### Provided data
====

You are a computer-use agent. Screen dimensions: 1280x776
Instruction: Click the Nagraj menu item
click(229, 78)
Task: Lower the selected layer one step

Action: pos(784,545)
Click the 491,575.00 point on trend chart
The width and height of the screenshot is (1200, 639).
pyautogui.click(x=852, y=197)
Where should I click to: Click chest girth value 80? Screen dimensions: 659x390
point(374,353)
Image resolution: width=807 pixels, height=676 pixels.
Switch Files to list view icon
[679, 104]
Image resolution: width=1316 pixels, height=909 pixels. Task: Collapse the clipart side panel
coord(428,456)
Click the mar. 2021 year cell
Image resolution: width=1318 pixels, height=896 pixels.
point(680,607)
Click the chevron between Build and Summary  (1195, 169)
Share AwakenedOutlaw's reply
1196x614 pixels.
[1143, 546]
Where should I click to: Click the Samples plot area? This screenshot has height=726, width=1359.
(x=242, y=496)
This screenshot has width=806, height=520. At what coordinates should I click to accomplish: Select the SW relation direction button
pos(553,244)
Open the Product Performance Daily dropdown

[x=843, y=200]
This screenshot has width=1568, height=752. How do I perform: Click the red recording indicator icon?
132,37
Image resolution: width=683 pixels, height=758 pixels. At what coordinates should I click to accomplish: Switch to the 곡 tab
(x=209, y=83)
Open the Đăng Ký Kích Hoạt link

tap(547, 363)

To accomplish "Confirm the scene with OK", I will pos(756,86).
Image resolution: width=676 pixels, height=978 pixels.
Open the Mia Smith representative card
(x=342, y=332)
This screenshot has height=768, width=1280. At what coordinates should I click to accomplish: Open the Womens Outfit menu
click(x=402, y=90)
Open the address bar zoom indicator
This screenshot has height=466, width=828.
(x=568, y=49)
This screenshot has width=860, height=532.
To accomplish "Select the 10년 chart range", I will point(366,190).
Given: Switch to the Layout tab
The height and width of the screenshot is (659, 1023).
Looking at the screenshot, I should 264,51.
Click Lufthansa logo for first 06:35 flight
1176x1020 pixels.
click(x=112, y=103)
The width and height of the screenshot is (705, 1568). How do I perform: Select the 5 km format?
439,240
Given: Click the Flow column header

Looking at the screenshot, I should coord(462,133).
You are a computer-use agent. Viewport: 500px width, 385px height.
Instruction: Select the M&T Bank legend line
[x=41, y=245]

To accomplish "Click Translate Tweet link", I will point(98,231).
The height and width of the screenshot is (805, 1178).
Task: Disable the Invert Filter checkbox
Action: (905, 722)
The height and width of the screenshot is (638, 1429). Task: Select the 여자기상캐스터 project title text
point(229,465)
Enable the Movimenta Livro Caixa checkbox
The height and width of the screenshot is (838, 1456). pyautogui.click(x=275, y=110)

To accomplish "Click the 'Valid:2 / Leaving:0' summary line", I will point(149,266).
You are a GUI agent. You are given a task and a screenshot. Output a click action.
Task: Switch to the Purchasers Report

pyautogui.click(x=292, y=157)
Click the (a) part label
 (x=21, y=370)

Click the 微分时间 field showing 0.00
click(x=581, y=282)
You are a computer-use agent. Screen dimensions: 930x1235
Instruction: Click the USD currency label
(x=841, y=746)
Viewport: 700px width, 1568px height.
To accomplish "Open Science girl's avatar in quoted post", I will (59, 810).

====

### What needs to be done
Copy out each record from above, exactly.

### Written answer
You are a computer-use agent. Screen dimensions: 1280x776
Instruction: Click the Nagraj menu item
click(229, 78)
Task: Lower the selected layer one step

Action: pos(784,545)
Click the 491,575.00 point on trend chart
The width and height of the screenshot is (1200, 639).
pyautogui.click(x=852, y=197)
Where should I click to: Click chest girth value 80? Screen dimensions: 659x390
point(374,353)
Image resolution: width=807 pixels, height=676 pixels.
Switch Files to list view icon
[679, 104]
Image resolution: width=1316 pixels, height=909 pixels. Task: Collapse the clipart side panel
coord(428,456)
Click the mar. 2021 year cell
Image resolution: width=1318 pixels, height=896 pixels.
point(680,607)
Click the chevron between Build and Summary  (1195, 169)
Share AwakenedOutlaw's reply
1196x614 pixels.
[1143, 546]
Where should I click to: Click the Samples plot area? This screenshot has height=726, width=1359.
(x=242, y=496)
This screenshot has width=806, height=520. At what coordinates should I click to accomplish: Select the SW relation direction button
pos(553,244)
Open the Product Performance Daily dropdown

[x=843, y=200]
This screenshot has width=1568, height=752. How do I perform: Click the red recording indicator icon?
132,37
Image resolution: width=683 pixels, height=758 pixels. At what coordinates should I click to accomplish: Switch to the 곡 tab
(x=209, y=83)
Open the Đăng Ký Kích Hoạt link

tap(547, 363)

To accomplish "Confirm the scene with OK", I will pos(756,86).
Image resolution: width=676 pixels, height=978 pixels.
Open the Mia Smith representative card
(x=342, y=332)
This screenshot has height=768, width=1280. At what coordinates should I click to accomplish: Open the Womens Outfit menu
click(x=402, y=90)
Open the address bar zoom indicator
This screenshot has height=466, width=828.
(x=568, y=49)
This screenshot has width=860, height=532.
To accomplish "Select the 10년 chart range", I will point(366,190).
Given: Switch to the Layout tab
The height and width of the screenshot is (659, 1023).
Looking at the screenshot, I should 264,51.
Click Lufthansa logo for first 06:35 flight
1176x1020 pixels.
click(x=112, y=103)
The width and height of the screenshot is (705, 1568). How do I perform: Select the 5 km format?
439,240
Given: Click the Flow column header

Looking at the screenshot, I should coord(462,133).
You are a computer-use agent. Viewport: 500px width, 385px height.
Instruction: Select the M&T Bank legend line
[x=41, y=245]

To accomplish "Click Translate Tweet link", I will point(98,231).
The height and width of the screenshot is (805, 1178).
Task: Disable the Invert Filter checkbox
Action: (905, 722)
The height and width of the screenshot is (638, 1429). Task: Select the 여자기상캐스터 project title text
point(229,465)
Enable the Movimenta Livro Caixa checkbox
The height and width of the screenshot is (838, 1456). pyautogui.click(x=275, y=110)

To accomplish "Click the 'Valid:2 / Leaving:0' summary line", I will point(149,266).
You are a GUI agent. You are given a task and a screenshot. Output a click action.
Task: Switch to the Purchasers Report

pyautogui.click(x=292, y=157)
Click the (a) part label
 (x=21, y=370)

Click the 微分时间 field showing 0.00
click(x=581, y=282)
You are a computer-use agent. Screen dimensions: 930x1235
Instruction: Click the USD currency label
(x=841, y=746)
Viewport: 700px width, 1568px height.
To accomplish "Open Science girl's avatar in quoted post", I will (59, 810).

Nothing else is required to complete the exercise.